Because this is a singly linked list, node 4 records the location information of the next node, so it cannot be deleted at node 4. It should point to node 1, so that
the next pointer of node 1 can be modified to bypass node 4 and point to node 8.
At this time, node 4, because there is no other reference to it, it is recycled by the garbage collection mechanism, and the deletion of node 4 is completed.
Continue to use code to simulate, add a new node deletion method:
// 删除结点
public void delete(int no) {
HeroNode temp = headNode;
boolean flag = false; // 标记是否找到待删除的结点的前一个结点
while (true) {
if (temp.next == null) {
break;
}
if (temp.next.no == no) {
// 找到待删除结点的前一个结点
flag = true;
break;
}
temp = temp.next; // temp后移操作
}
if (flag) {
temp.next = temp.next.next;
} else {
System.out.printf("要删除的结点%d 不存在
", no);
}
}
Test deletion, I deleted the 1 and 4 at the beginning and the end.
删除后的链表:
HeroNode{no=2, name='李青', nickname='瞎子'}
HeroNode{no=3, name='艾希', nickname='寒冰射手'}
Process finished with exit code 0
I delete all the nodes in the linked list:
删除后的链表:
链表为空
Process finished with exit code 0
The results of the two cases are in line with expectations.

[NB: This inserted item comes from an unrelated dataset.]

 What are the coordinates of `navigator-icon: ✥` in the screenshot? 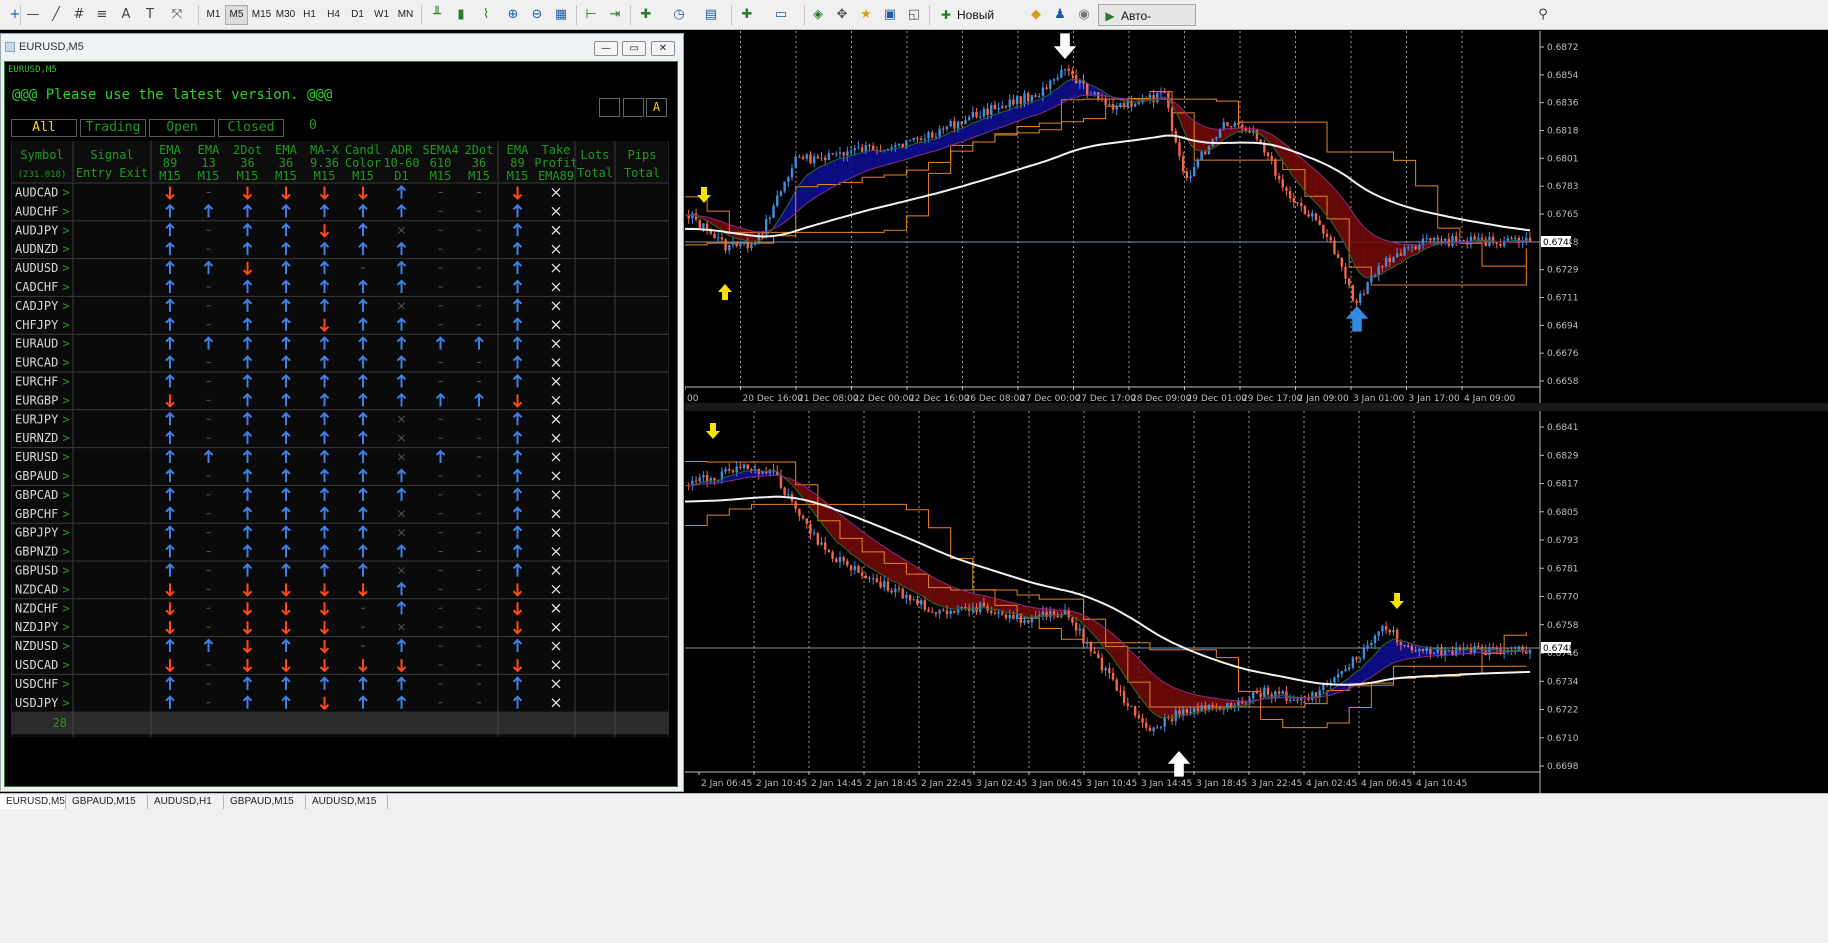 It's located at (842, 15).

Three, the advantages and disadvantages of singly linked list structure and sequential storage structure
- The
time complexity of looking up a singly linked list is O(n), while the sequential storage structure is O(1), which is more advantageous. - Insertion and deletion of
sequential structure requires moving half of the elements of the table on average, and the time complexity is 0(n).

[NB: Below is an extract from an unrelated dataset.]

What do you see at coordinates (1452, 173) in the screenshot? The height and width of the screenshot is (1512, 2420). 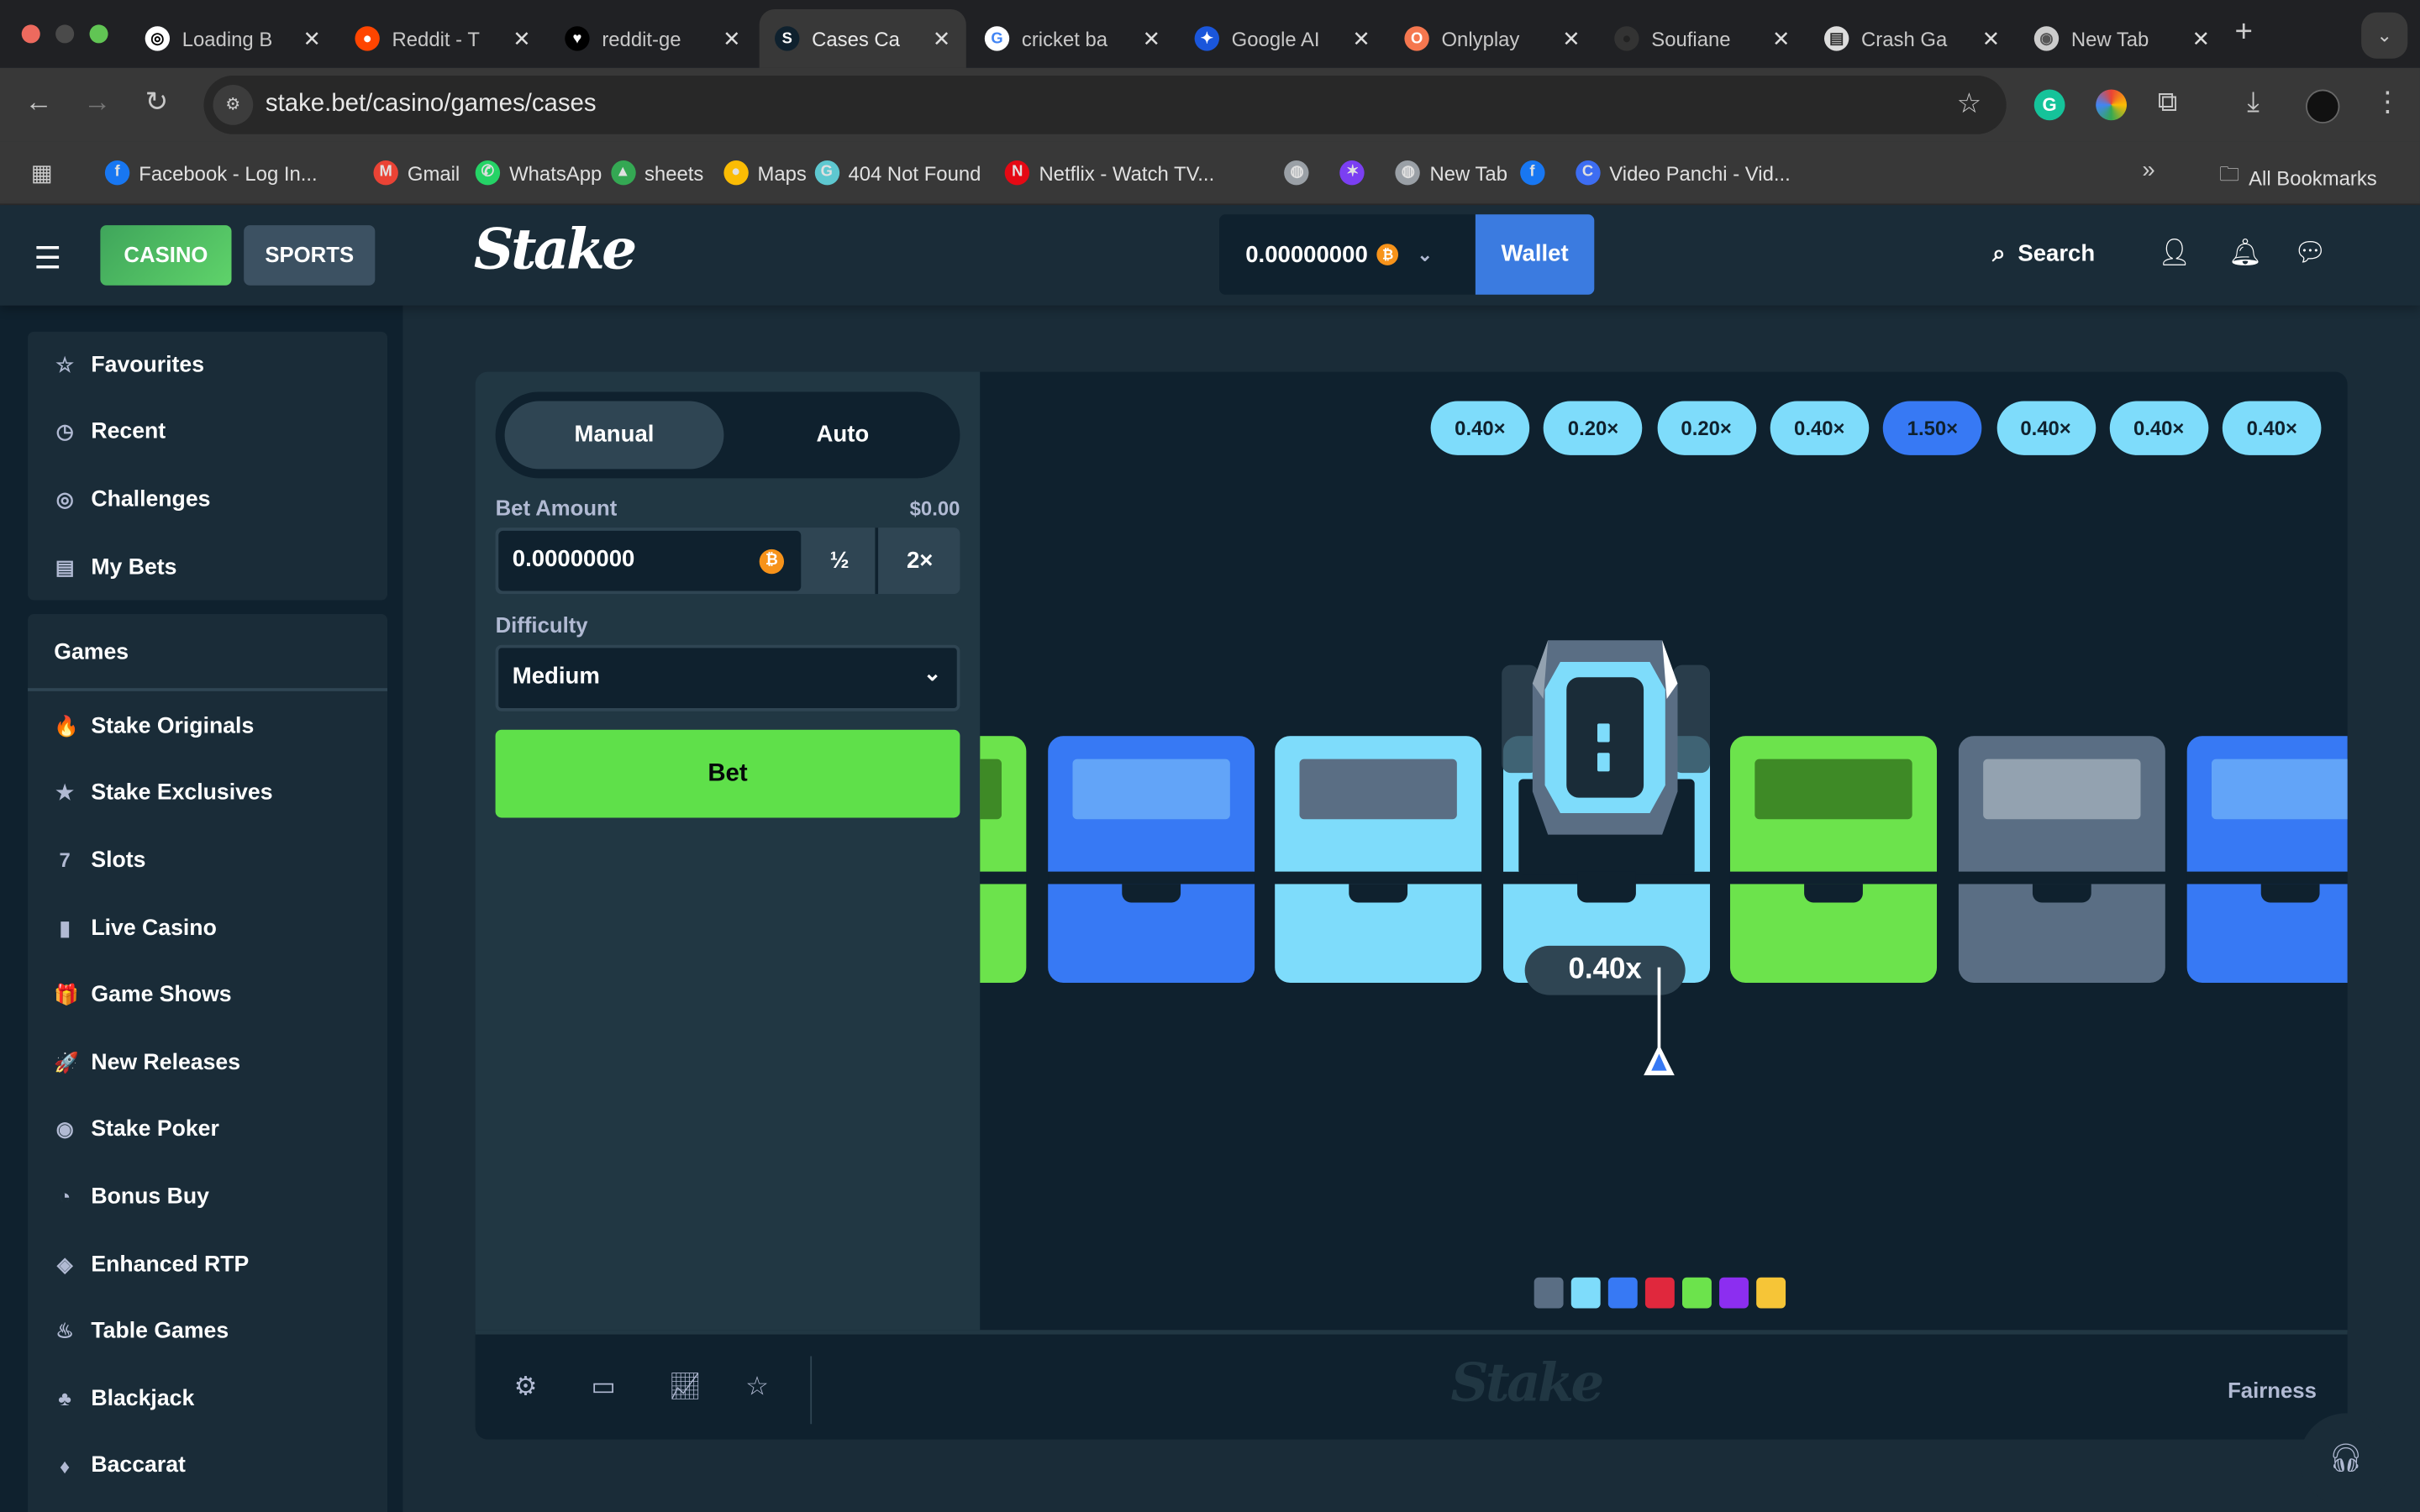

After the singly linked list finds the target position, the time complexity of insert and delete operations is O(1), which is more efficient.
There is no perfect solution, and all have their own advantages, so the specifics still have to be determined according to actual needs.
For example, the requirement is high-frequency search, with few additions and deletions, and the sequential structure is more suitable. On the contrary, the singly linked list structure is more appropriate.